Your objective
Rewrite the part of the material that runs from the line containing "The height and" through the end as a numbered list, with blank lines dropped and the pictures left out.
-------
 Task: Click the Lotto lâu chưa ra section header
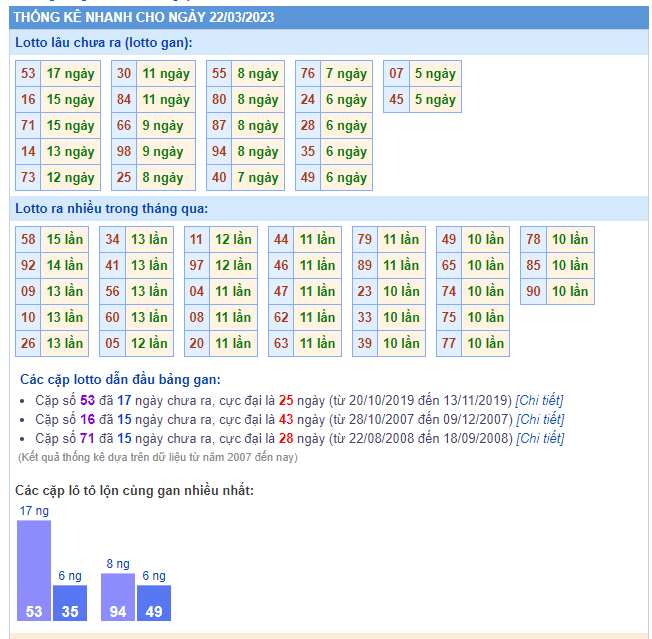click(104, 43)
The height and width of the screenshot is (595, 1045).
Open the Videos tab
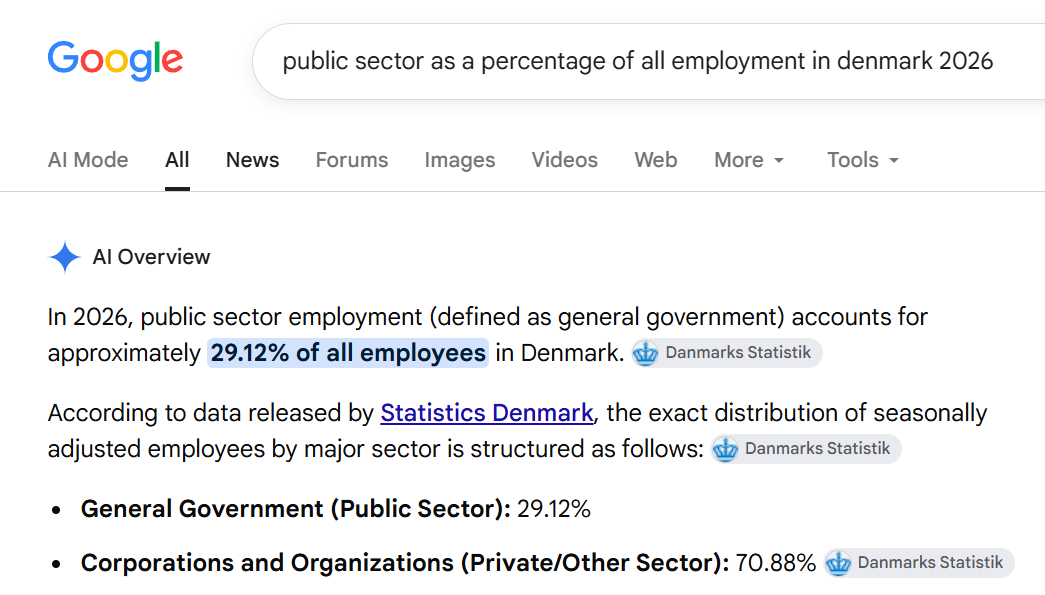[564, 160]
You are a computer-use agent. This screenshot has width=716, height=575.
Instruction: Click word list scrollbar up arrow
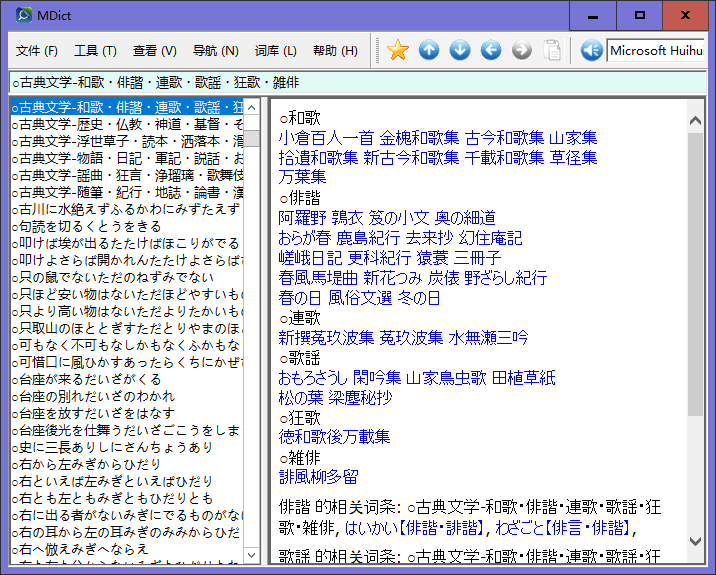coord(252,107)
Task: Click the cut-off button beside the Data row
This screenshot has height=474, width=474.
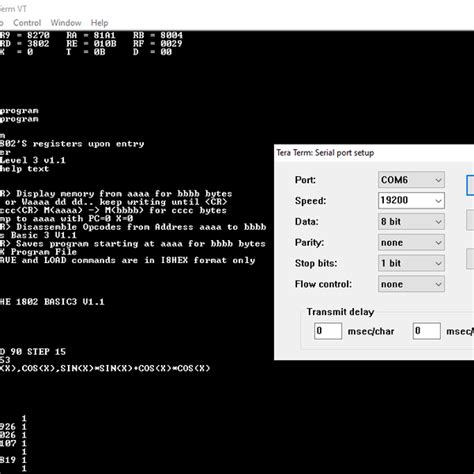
-------
Response below
1. The height and width of the screenshot is (595, 1045).
2. Open the Videos tab
3. [564, 160]
4. You are a computer-use agent. This screenshot has width=716, height=575.
5. Instruction: Click word list scrollbar up arrow
6. coord(252,107)
7. Task: Click the cut-off button beside the Data row
8. This screenshot has height=474, width=474.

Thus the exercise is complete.